The Gruen Watch Company was formerly one of the largest watch manufacturers in the United States. It was in business from about 1894 to 1958 and was based in Cincinnati, Ohio. It was founded in 1908 by German-born watchmaker Dietrich Grün, who changed the spelling of his name to "Gruen" because the letter ü does not exist in English.
During World War II, the Time Hill factory stopped making watches and instead worked exclusively for the U.S. military, manufacturing gauges and instruments for aircraft, ships and submarines. The company also made precision gauges used for delicate surgical instruments and for radios and other electronic equipment. During World War II, some watches were still manufactured at the Precision Factory in Switzerland and imported.

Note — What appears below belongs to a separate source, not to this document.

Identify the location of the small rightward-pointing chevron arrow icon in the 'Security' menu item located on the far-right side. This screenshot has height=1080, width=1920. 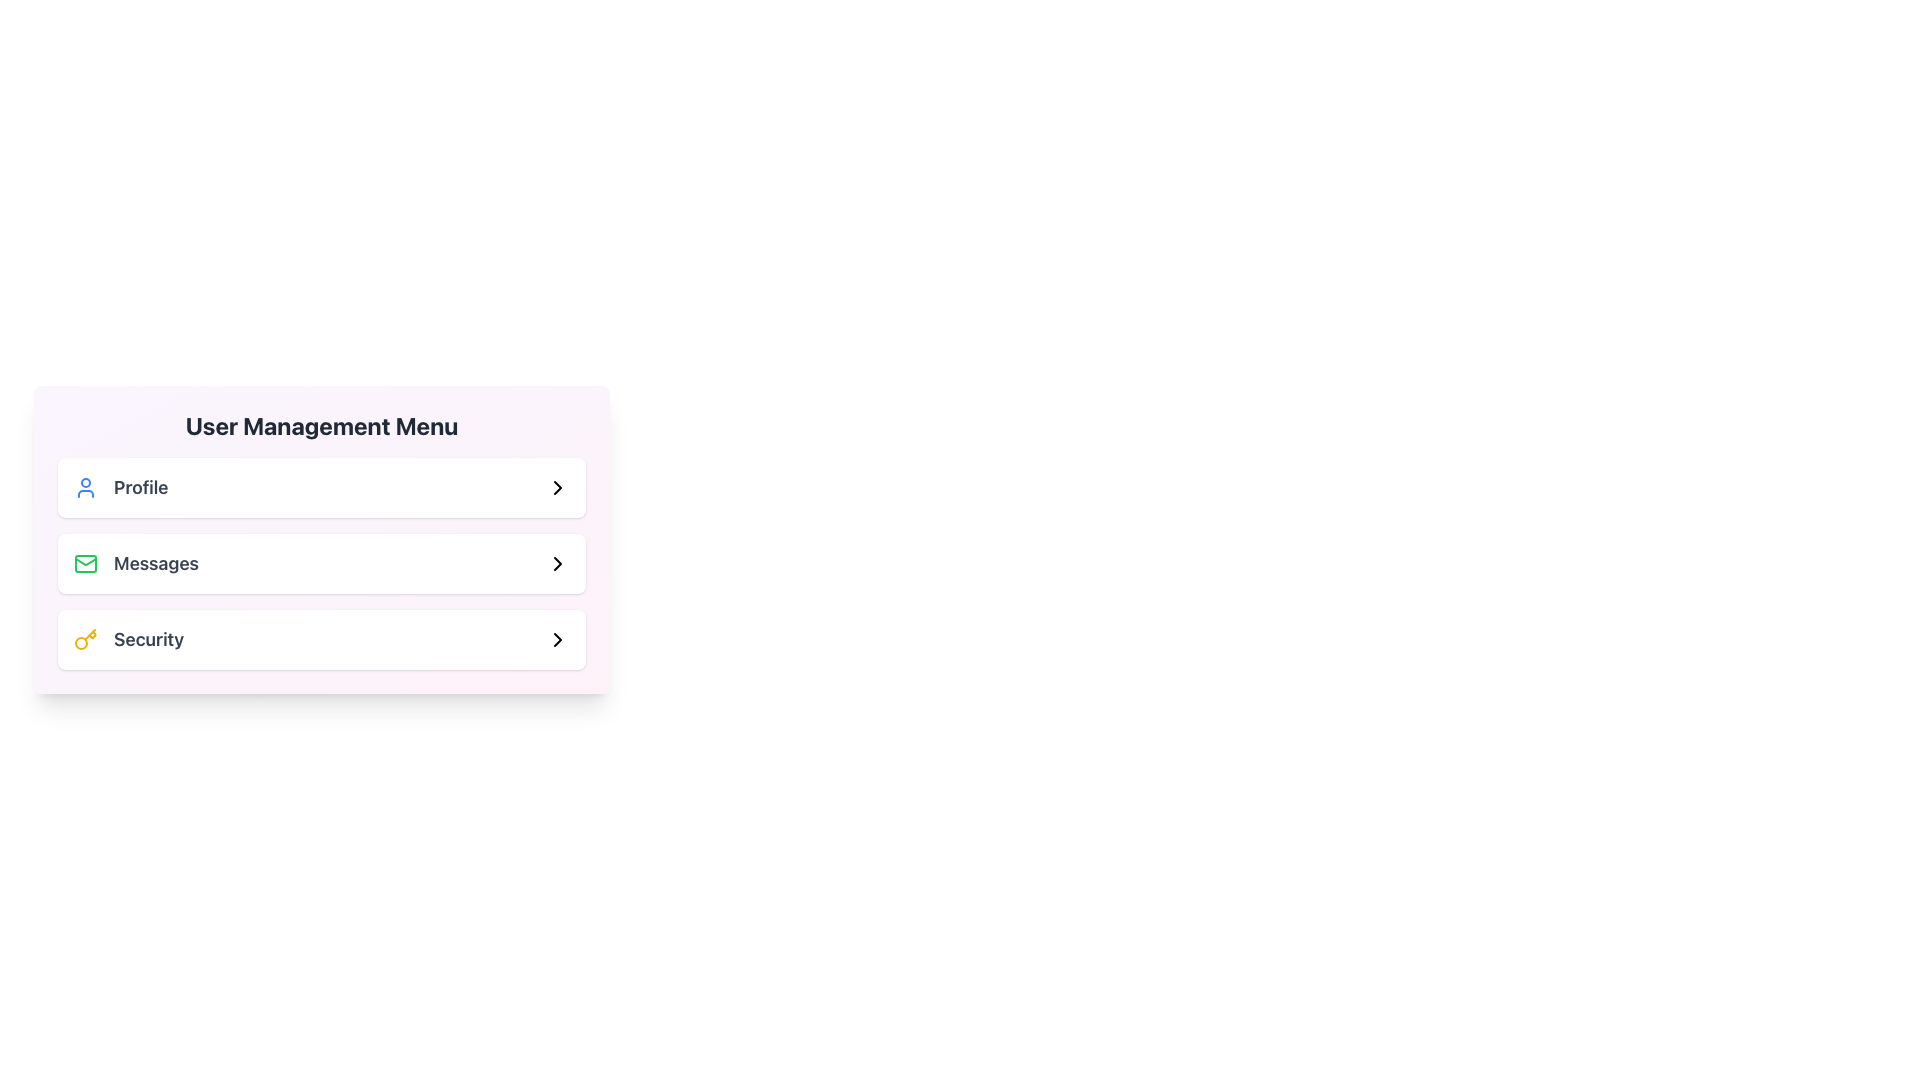
(557, 640).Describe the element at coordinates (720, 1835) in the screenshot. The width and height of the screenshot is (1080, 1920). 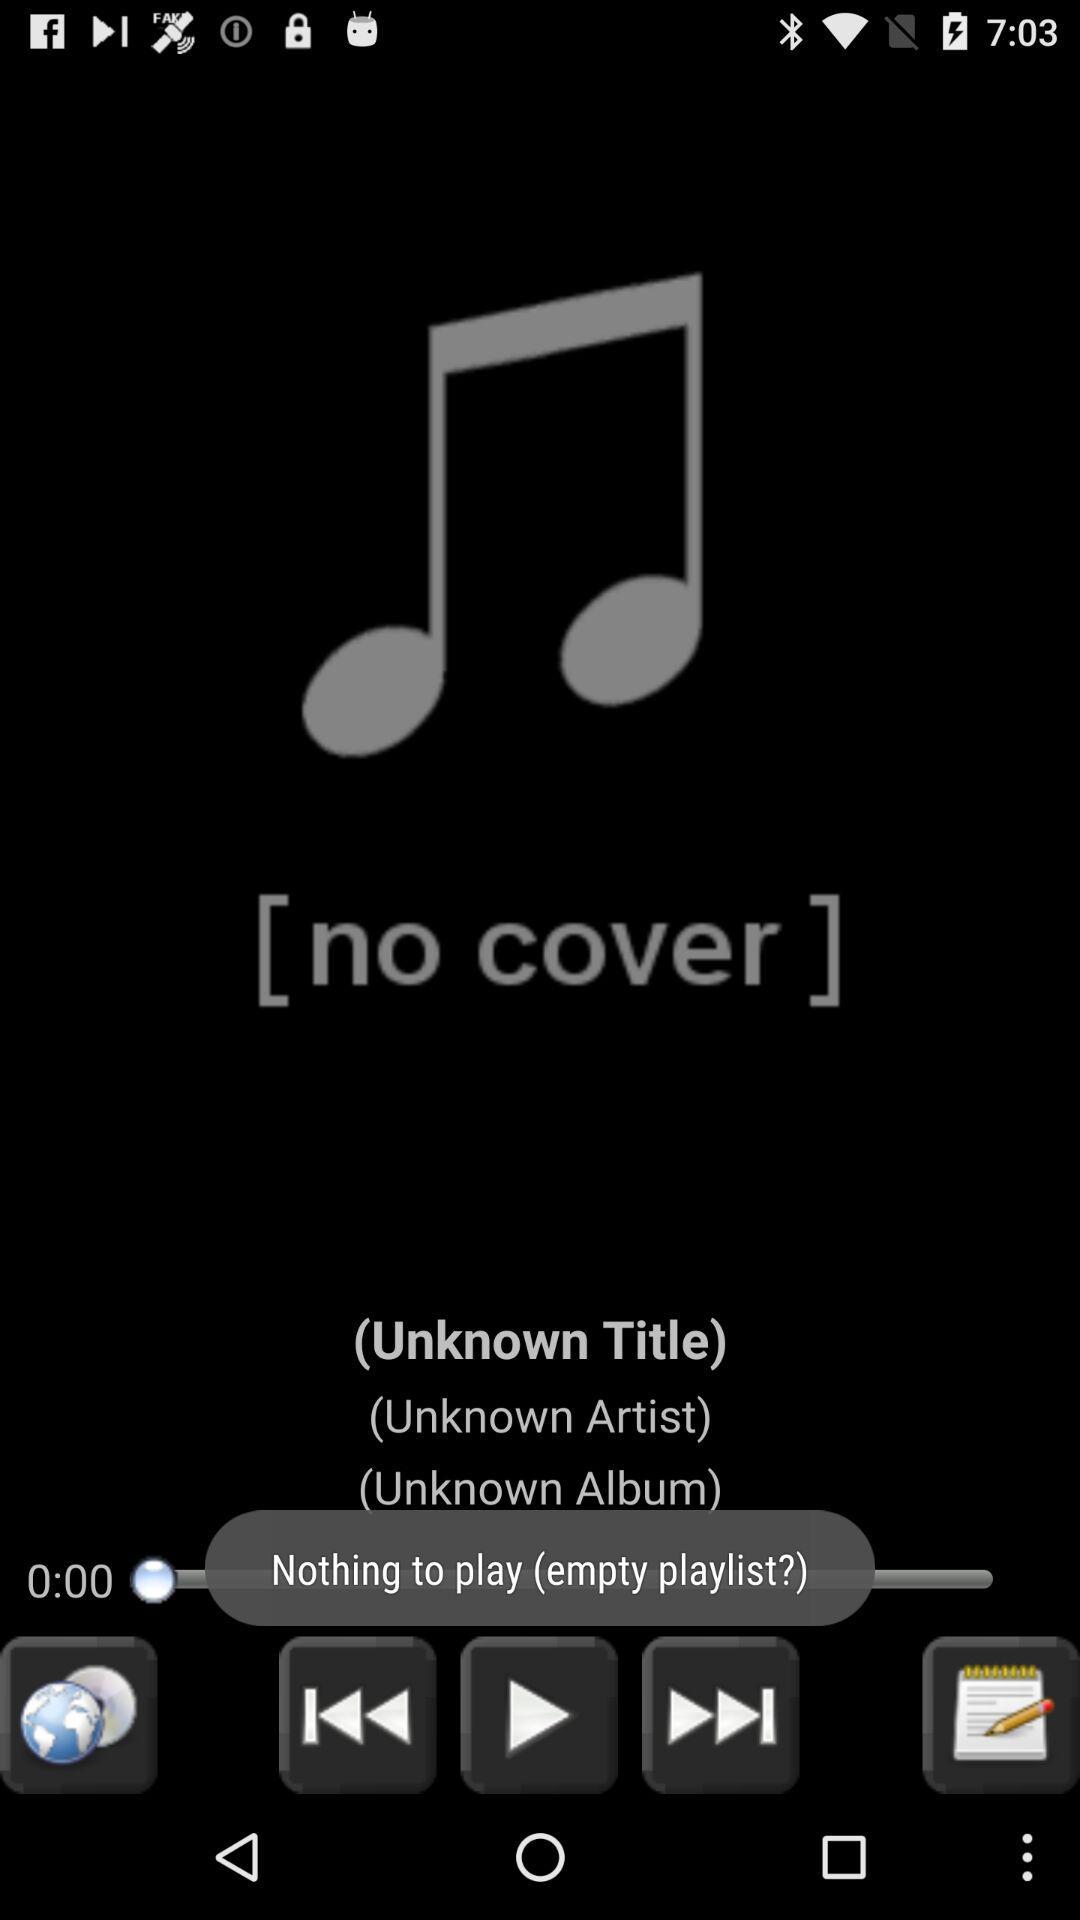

It was during and shortly after World War II that many American watch companies began to lose market share to Swiss imports. Many American watch companies began to move manufacturing to Switzerland in the 1940s and 1950s, while Gruen, who had always manufactured watch movements in Germany or Switzerland, launched the '21' series of wristwatches (named for their 21-jewel movements) which were entirely made in the United States.
The Gruen family sold their interest in the company in 1953, and the firm was broken up and sold in 1958. The watch manufacturing business was moved to New York under new ownership, and manufacturing was done exclusively in Switzerland.
The operation in Biel/Bienne closed its doors in 1977; their wonderful building topping the city was bought by their old supplier, J. Aegler, now Rolex Manufacture.